**Your instructions:**
Swap "title bar" for "header" in everything from the start of the listing down to the line containing "click(x=520, y=170)", and reproduce those lines otherwise unchanged without the pictures.

**The records:**
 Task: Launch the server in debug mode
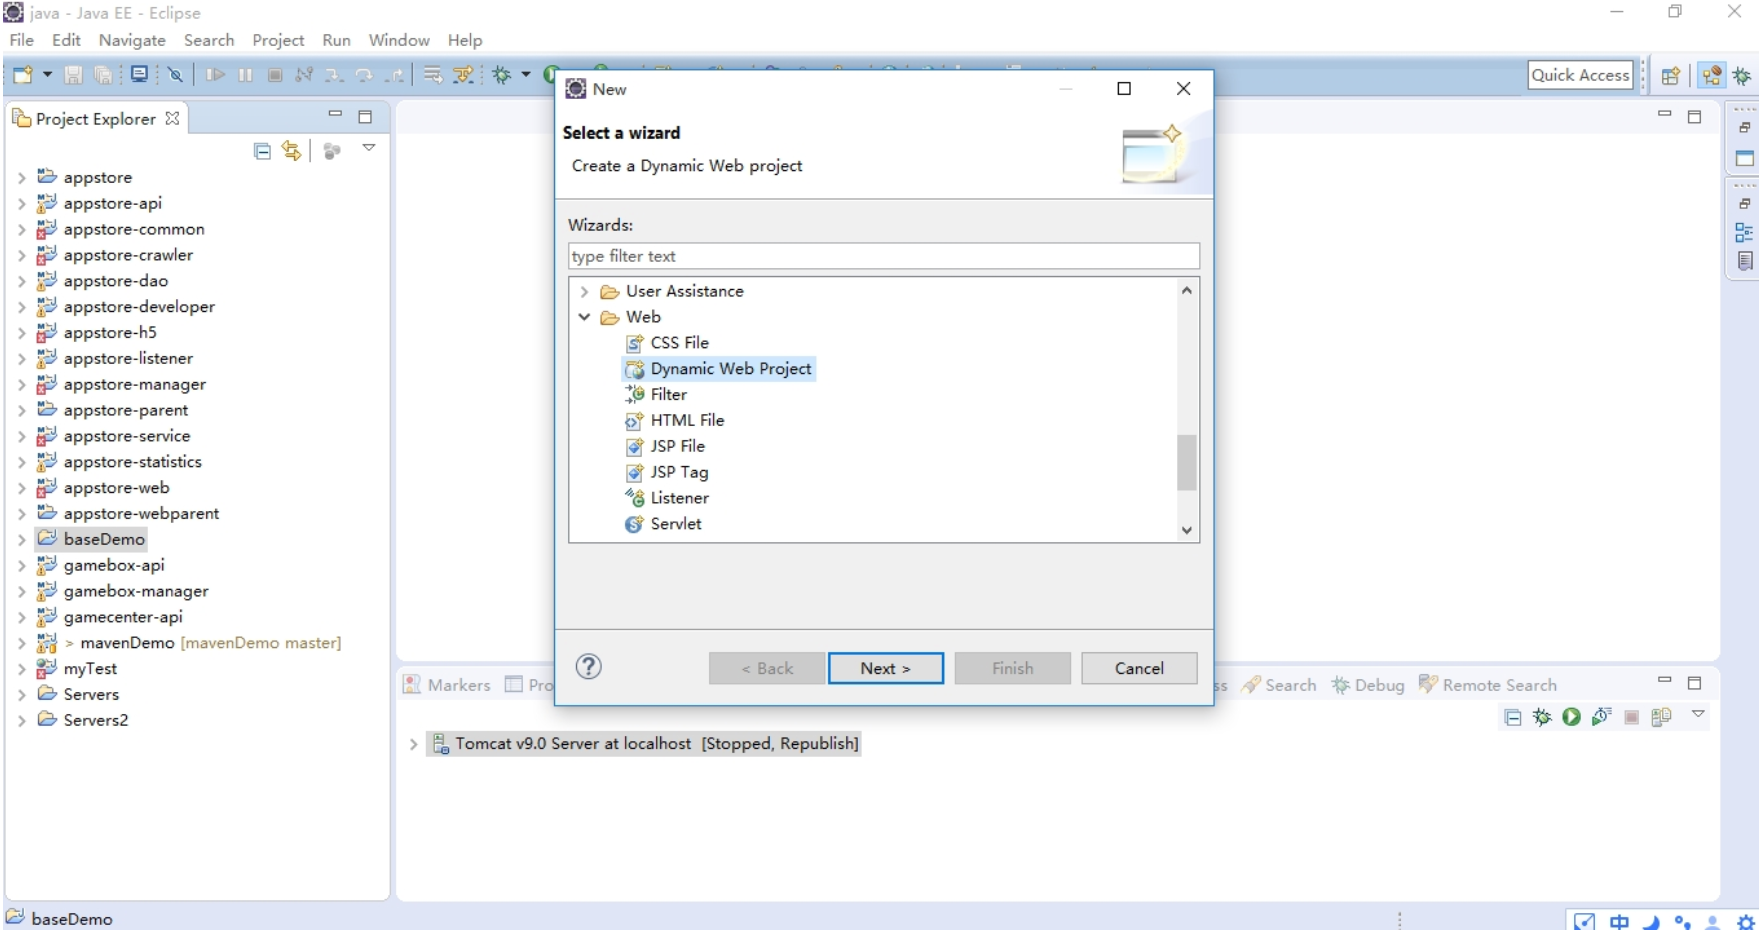click(x=1540, y=716)
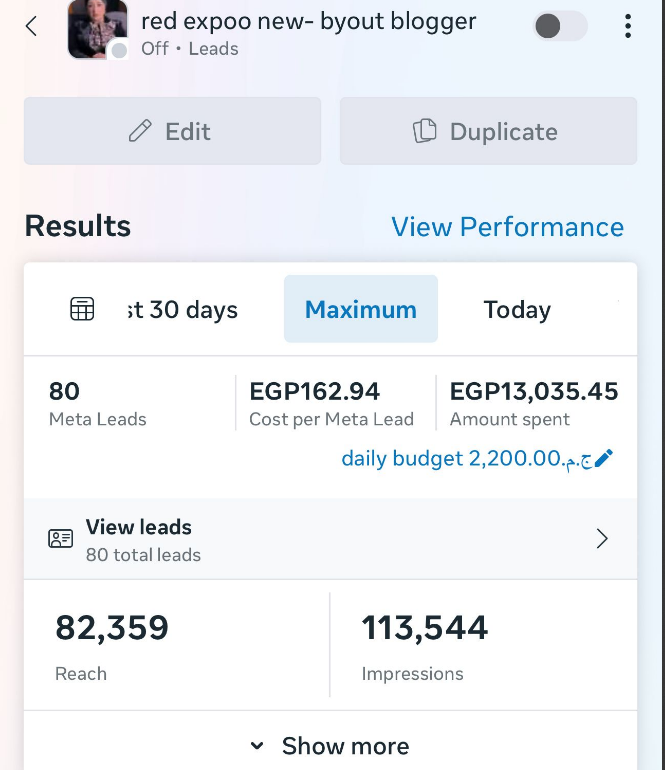Click the 80 Meta Leads metric
This screenshot has height=770, width=665.
click(98, 404)
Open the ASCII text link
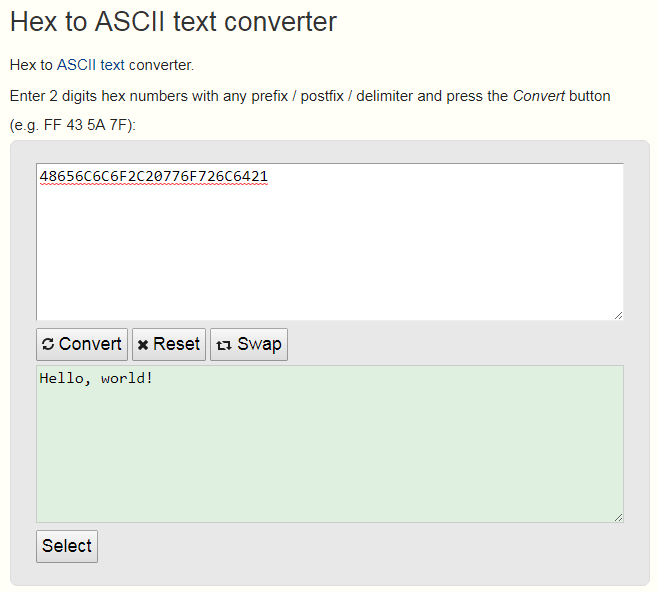 pos(90,65)
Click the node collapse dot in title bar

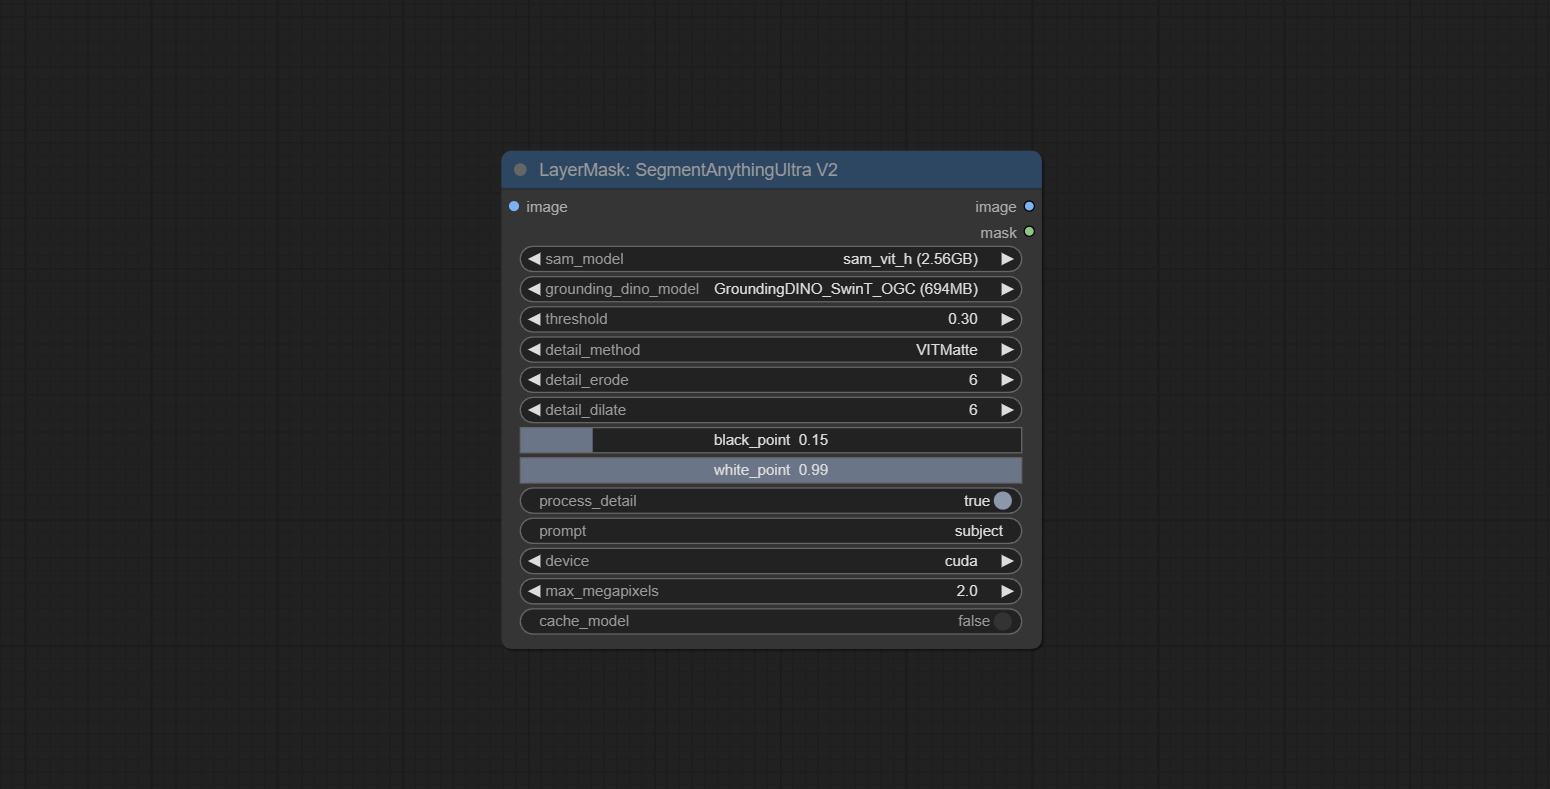click(x=520, y=170)
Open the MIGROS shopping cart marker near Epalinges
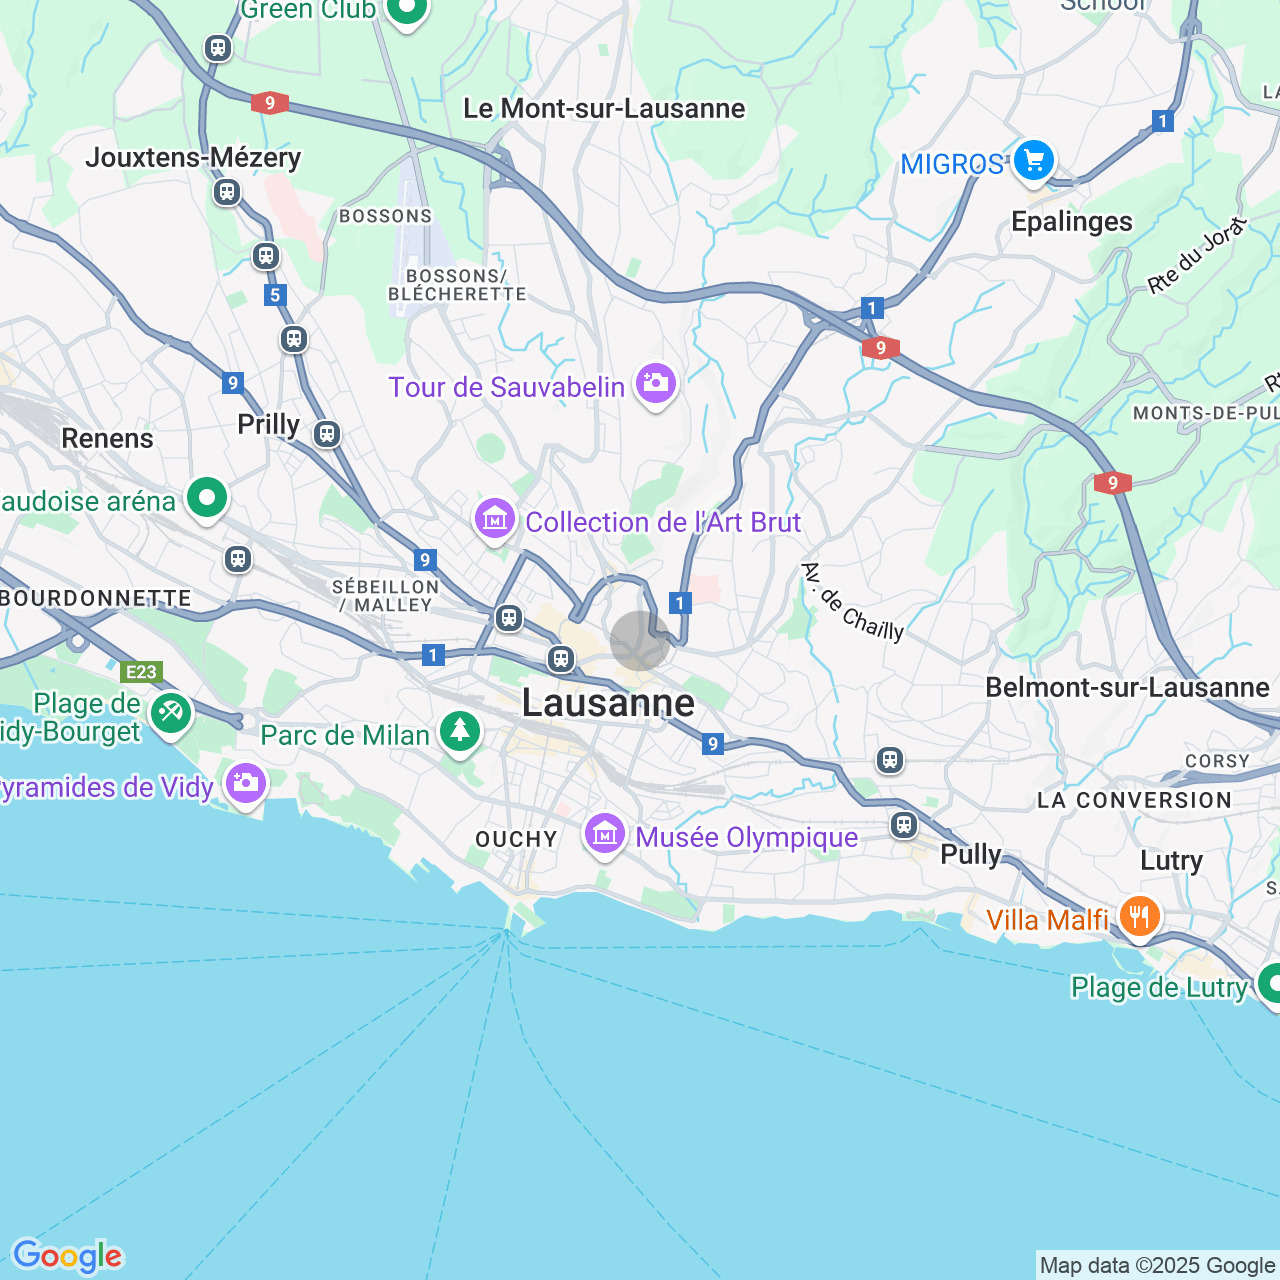This screenshot has height=1280, width=1280. click(1033, 160)
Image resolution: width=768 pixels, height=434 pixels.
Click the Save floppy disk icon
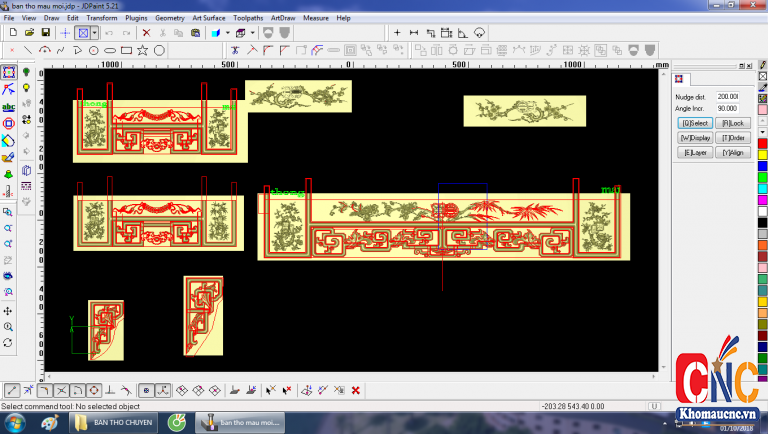coord(45,33)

**Problem solution:**
 Task: Launch the server in debug mode
click(x=1540, y=716)
Click the 80 Meta Leads metric
This screenshot has height=770, width=665.
click(98, 404)
Open the ASCII text link
 pos(90,65)
Click the node collapse dot in header

click(x=520, y=170)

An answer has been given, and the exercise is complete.